:: FRAGMENTO DE ORIGEN ::
Solamente teniendo en cuenta el estilo de vida uniforme, masificado y consumista impuesto por la actual mundialización capitalista, el urbanismo depredador, el dominio absoluto de la tecnología y el desarrollo extraordinario de los Estados, particularmente de sus mecanismos de control social, las posibilidades de que un movimiento social se extienda fuera del Estado que lo contiene son realmente mínimas. Incluso los de mayor repercusión son efímeros y dejan poco rastro en la conciencia. En las fases tardías del capitalismo la condición proletaria se ha generalizado a tal extremo que ya no constituye un signo diferencial sobre el que constituir una identidad de clase. La penetración del capital en la vida cotidiana lo impide. Entre tantos intereses particulares presentes y tanta sociabilidad disuelta, ningún interés general de clase llega a formularse. La atomización bajo el capitalismo, extremadamente favorecida por los planes de ordenación urbana, prohíbe la solidaridad, el apoyo mutuo o las relaciones fraternales que caracterizaban y gobernaban las comunidades proletarias de antaño. De hecho, es eminentemente antiasociativa. No obstante, los conflictos ocurren allá donde los embates de la economía — o las consecuencias indeseables de tales embates— encuentran resistencias en torno a las cuales puede perfilarse un matizado anticapitalismo. Nacen nuevos colectivos y movimientos sociales contra el patriarcado, el modo industrial de vida, la agricultura y alimentación industriales, el cambio climático, la polución del aire, tierras y aguas, el capitalismo verde, los desahucios, el precio de los alquileres, los bajos salarios, la explotación de los indocumentados, la multiplicación de autopistas, la urbanización desbocada, el turismo de masas, etc. Y las mismas luchas dan lugar a formas de sociabilidad ajenas a los valores mercantiles dominantes, si bien estamos lejos de «una nueva comunidad humana en el interior de la antigua, pero en conflicto con ella», con la que soñaban los internacionales.

La cuestión social, al desbordar el mundo del trabajo, se replantea de modo fragmentario, sin que ninguna crítica global consiga unificarla. Cualquier intento de proyectarla desde un congreso internacional se ha saldado siempre con un estrepitoso fracaso. La patética pobreza del resultado disuade a muchos de repetir la hazaña, pero siempre hay quienes se complacen con ese tipo de eventos. El fraccionamiento de la cuestión social se corresponde con una dispersión de teorías de componentes irracionales crecientes. Gracias a la filosofía posmoderna, y especialmente a la desvalorización de la memoria que ha comportado, el capitalismo ha ganado también la batalla en el terreno de las ideas. La autoformación militante ya se considera innecesaria; las ideas se reducen a propaganda. En el reino del olvido y la desmemoria las referencias al pasado son inútiles. Las del futuro, también. Las metas no importan, solo el presente cuenta. En esa tesitura, mencionar un porvenir sin Estado, basado en asociaciones voluntarias de comunidades libres y autónomas sonará extraterrestre. En unas condiciones materiales y personales en pugna con las ideológicas, es aconsejable el repliegue a lo local. Sin embargo, la voluntad de clarificación es solo un aspecto secundario de una retirada estratégica. La lucha anticapitalista es ante todo una lucha contra la globalización, una lucha por la desmundialización, lo que implica un regreso a la base. Lo local adquiere una importancia mayor que en otras épocas. El establecimiento de relaciones a nivel global partirá esta vez de la expansión y posterior confluencia de las experiencias locales.

:: ÍTEMS EXTRAÍDOS ::
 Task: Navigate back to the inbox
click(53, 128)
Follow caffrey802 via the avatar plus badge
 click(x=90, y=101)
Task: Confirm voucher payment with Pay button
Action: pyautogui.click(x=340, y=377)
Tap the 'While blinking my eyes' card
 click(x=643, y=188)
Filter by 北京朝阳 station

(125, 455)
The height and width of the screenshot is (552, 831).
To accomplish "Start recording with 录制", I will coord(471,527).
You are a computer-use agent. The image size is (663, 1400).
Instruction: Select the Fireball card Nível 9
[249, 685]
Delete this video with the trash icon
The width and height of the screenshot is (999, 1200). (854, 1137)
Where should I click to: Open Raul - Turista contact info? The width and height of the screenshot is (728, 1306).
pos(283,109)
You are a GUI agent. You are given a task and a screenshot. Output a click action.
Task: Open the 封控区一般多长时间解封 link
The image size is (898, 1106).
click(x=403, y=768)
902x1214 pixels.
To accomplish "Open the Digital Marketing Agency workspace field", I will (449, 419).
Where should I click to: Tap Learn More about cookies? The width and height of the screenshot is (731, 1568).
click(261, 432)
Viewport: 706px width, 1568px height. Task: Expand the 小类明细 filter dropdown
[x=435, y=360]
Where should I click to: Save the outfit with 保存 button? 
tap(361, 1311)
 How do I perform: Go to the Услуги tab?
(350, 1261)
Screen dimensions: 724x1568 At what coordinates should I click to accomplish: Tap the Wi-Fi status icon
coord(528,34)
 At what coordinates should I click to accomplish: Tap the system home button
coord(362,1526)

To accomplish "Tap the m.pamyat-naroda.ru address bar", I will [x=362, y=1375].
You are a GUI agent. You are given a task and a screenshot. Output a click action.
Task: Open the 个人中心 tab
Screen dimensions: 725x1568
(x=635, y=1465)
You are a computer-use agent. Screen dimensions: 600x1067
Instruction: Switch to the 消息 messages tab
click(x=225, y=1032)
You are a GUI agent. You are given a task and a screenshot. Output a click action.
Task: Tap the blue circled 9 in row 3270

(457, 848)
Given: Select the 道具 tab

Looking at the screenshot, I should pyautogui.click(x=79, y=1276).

:: EJERCICIO ESCRITO ::
Prosiga el texto sobre la lucha anticapitalista y el repliegue a lo local a partir de su última oración.

:: RESULTADO ::
Las luchas no son realmente anticapitalistas si no rechazan el estilo de vida consumista, tecnodependiente, individualista y periurbano, típico de la organización social dominante. Siendo el capitalismo omnipresente, el rechazo será abstracto, pero puede dejar de serlo y concretarse bastante a nivel local.

 Localmente, pueden construirse modos de vida societarios y autónomos al margen del capital, con mayor facilidad fuera de las aglomeraciones urbanas y las zonas residenciales, en el territorio, lo cual impulsa procesos ruralizadores cuya irradiación depende de su ejemplaridad y eficacia. La descolonización del espacio modelado por el mercado inmobiliario es obligatoria. Por otra parte, empieza a haber grupos de trabajadores parados que ocupan o alquilan terrenos para plantar huertos y organizan redes para distribuir sus productos, contrarrestando así la desmoralización que produce una ociosidad forzosa. Ese desplazamiento del eje de los conflictos desde el campo laboral a la defensa del territorio tiene consecuencias importantes. En el territorio es relativamente fácil que converjan colectivos diferentes con disposiciones a veces contrapuestas, pero capaces de encontrar puntos en común y establecer vínculos que les van a permitir salir airosos del choque con los intereses dominantes. La coordinación de las luchas prepara el terreno para la reaparición de una cuestión social unificada, reflejo de la incipiente autoconstrucción del sujeto anticapitalista, aquél que en el pasado llamaban «proletariado». Evidentemente, sus características definitorias serán otras más en consonancia con la potencialidad maligna de las nuevas tecnologías y el urbanismo de la dispersión, o, visto de otro ángulo, con la coyuntura histórica.  Excusamos decir que, hoy por hoy, los movimientos sociales tienden más a apagarse que a expandirse, con lo cual los encuentros de colectivos tienen poca continuidad y las tentativas de coordinación supraestatal, de ocurrir, no pasan de una primera etapa de contacto e intercambio de material. Veamos los motivos.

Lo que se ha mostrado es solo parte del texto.